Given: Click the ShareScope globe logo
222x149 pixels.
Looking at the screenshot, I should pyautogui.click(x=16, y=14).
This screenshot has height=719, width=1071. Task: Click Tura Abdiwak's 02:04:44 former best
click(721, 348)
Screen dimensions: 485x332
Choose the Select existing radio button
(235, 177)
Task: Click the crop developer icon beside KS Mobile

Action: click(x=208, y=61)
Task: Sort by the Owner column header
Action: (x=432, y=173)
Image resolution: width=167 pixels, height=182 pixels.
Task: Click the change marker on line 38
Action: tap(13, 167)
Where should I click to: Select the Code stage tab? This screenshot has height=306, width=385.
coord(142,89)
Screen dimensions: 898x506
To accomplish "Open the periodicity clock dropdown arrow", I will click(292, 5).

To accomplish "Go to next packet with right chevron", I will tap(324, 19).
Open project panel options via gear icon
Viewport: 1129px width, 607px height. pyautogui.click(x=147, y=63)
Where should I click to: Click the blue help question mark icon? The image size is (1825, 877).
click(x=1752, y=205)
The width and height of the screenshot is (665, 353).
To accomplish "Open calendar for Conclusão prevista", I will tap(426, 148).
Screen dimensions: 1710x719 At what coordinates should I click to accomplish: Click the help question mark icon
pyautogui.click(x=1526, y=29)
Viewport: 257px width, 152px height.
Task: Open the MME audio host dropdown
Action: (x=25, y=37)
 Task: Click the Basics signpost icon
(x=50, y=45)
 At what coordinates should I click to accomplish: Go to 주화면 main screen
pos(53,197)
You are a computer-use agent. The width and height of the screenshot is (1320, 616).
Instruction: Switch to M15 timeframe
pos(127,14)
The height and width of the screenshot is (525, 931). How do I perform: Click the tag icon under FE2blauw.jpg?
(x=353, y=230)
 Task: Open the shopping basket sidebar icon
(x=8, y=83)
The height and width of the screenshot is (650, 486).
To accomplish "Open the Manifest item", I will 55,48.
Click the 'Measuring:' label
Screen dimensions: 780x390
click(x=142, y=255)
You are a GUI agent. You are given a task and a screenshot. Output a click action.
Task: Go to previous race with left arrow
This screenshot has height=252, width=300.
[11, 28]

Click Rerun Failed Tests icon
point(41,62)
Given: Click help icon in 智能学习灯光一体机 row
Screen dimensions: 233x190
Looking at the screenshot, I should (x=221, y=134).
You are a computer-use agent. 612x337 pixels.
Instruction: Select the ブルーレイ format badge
★ ★ ★ ★ ★ ★ ★
▶ _What is required_: Put the entries above into a two-column CSV headed instruction and action, beginning at the line that contains "will tap(324, 19)." and stopping after the line that contains "click(x=1752, y=205)". Write one row per entry, with each value in a single quoted field and any line breaks replaced by spaces.

▶ _Answer to this problem_:
instruction,action
"To accomplish ""Go to next packet with right chevron"",","I will tap(324, 19)."
"Open project panel options via gear icon","Viewport: 1129px width, 607px height. pyautogui.click(x=147, y=63)"
"Where should I click to: Click the blue help question mark icon? The image size is (1825, 877).","click(x=1752, y=205)"